● **EXERCISE AIM**: Write out the whole listing again, exactly as given.

● **RECORDS FOR PROCESSING**:

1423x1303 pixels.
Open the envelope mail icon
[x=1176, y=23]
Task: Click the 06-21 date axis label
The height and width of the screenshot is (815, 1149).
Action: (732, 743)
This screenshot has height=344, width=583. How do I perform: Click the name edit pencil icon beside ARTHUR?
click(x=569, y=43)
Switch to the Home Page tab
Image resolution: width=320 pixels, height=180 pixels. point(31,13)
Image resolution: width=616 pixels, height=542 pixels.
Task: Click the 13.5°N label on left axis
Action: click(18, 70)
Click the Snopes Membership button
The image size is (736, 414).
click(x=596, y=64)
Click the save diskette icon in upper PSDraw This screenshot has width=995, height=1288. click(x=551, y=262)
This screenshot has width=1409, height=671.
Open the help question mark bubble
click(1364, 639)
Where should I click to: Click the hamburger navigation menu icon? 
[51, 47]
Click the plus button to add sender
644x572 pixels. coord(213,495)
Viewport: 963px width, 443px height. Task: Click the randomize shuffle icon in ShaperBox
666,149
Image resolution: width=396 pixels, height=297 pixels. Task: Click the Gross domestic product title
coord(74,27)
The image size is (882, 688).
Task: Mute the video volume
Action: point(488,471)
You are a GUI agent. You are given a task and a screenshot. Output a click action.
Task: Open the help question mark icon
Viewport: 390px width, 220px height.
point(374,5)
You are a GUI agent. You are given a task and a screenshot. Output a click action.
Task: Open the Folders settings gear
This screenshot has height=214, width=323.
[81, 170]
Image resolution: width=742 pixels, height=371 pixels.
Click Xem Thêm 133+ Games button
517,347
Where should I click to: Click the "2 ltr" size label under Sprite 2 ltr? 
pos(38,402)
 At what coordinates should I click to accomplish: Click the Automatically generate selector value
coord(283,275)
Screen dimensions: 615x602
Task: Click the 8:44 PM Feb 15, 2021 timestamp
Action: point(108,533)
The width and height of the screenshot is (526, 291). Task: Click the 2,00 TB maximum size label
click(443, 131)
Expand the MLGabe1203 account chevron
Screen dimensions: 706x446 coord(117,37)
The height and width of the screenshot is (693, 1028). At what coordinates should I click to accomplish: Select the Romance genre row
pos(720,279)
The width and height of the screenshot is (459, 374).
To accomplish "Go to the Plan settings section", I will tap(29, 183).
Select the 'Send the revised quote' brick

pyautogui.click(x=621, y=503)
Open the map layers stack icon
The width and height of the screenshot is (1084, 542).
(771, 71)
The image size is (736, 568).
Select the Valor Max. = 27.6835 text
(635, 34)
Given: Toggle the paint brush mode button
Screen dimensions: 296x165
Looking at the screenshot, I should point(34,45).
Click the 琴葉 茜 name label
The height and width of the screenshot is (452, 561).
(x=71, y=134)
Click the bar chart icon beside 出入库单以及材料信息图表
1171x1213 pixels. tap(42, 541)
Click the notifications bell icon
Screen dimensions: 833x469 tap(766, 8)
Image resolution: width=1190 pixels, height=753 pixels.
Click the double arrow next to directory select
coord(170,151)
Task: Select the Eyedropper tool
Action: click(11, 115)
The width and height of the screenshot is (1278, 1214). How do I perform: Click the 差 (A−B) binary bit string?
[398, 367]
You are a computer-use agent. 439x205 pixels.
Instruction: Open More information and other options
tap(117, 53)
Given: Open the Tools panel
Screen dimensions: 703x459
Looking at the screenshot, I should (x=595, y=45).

● **OUTPUT BELOW**:
1423x1303 pixels.
Open the envelope mail icon
[x=1176, y=23]
Task: Click the 06-21 date axis label
The height and width of the screenshot is (815, 1149).
Action: (732, 743)
This screenshot has height=344, width=583. How do I perform: Click the name edit pencil icon beside ARTHUR?
click(x=569, y=43)
Switch to the Home Page tab
Image resolution: width=320 pixels, height=180 pixels. point(31,13)
Image resolution: width=616 pixels, height=542 pixels.
Task: Click the 13.5°N label on left axis
Action: click(18, 70)
Click the Snopes Membership button
The image size is (736, 414).
click(x=596, y=64)
Click the save diskette icon in upper PSDraw This screenshot has width=995, height=1288. click(x=551, y=262)
This screenshot has width=1409, height=671.
Open the help question mark bubble
click(1364, 639)
Where should I click to: Click the hamburger navigation menu icon? 
[51, 47]
Click the plus button to add sender
644x572 pixels. coord(213,495)
Viewport: 963px width, 443px height. Task: Click the randomize shuffle icon in ShaperBox
666,149
Image resolution: width=396 pixels, height=297 pixels. Task: Click the Gross domestic product title
coord(74,27)
The image size is (882, 688).
Task: Mute the video volume
Action: point(488,471)
You are a GUI agent. You are given a task and a screenshot. Output a click action.
Task: Open the help question mark icon
Viewport: 390px width, 220px height.
point(374,5)
You are a GUI agent. You are given a task and a screenshot. Output a click action.
Task: Open the Folders settings gear
This screenshot has height=214, width=323.
[81, 170]
Image resolution: width=742 pixels, height=371 pixels.
Click Xem Thêm 133+ Games button
517,347
Where should I click to: Click the "2 ltr" size label under Sprite 2 ltr? 
pos(38,402)
 At what coordinates should I click to accomplish: Click the Automatically generate selector value
coord(283,275)
Screen dimensions: 615x602
Task: Click the 8:44 PM Feb 15, 2021 timestamp
Action: point(108,533)
The width and height of the screenshot is (526, 291). Task: Click the 2,00 TB maximum size label
click(443, 131)
Expand the MLGabe1203 account chevron
Screen dimensions: 706x446 coord(117,37)
The height and width of the screenshot is (693, 1028). At what coordinates should I click to accomplish: Select the Romance genre row
pos(720,279)
The width and height of the screenshot is (459, 374).
To accomplish "Go to the Plan settings section", I will tap(29, 183).
Select the 'Send the revised quote' brick

pyautogui.click(x=621, y=503)
Open the map layers stack icon
The width and height of the screenshot is (1084, 542).
(771, 71)
The image size is (736, 568).
Select the Valor Max. = 27.6835 text
(635, 34)
Given: Toggle the paint brush mode button
Screen dimensions: 296x165
Looking at the screenshot, I should point(34,45).
Click the 琴葉 茜 name label
The height and width of the screenshot is (452, 561).
(x=71, y=134)
Click the bar chart icon beside 出入库单以及材料信息图表
1171x1213 pixels. tap(42, 541)
Click the notifications bell icon
Screen dimensions: 833x469 tap(766, 8)
Image resolution: width=1190 pixels, height=753 pixels.
Click the double arrow next to directory select
coord(170,151)
Task: Select the Eyedropper tool
Action: click(11, 115)
The width and height of the screenshot is (1278, 1214). How do I perform: Click the 差 (A−B) binary bit string?
[398, 367]
You are a computer-use agent. 439x205 pixels.
Instruction: Open More information and other options
tap(117, 53)
Given: Open the Tools panel
Screen dimensions: 703x459
Looking at the screenshot, I should (x=595, y=45).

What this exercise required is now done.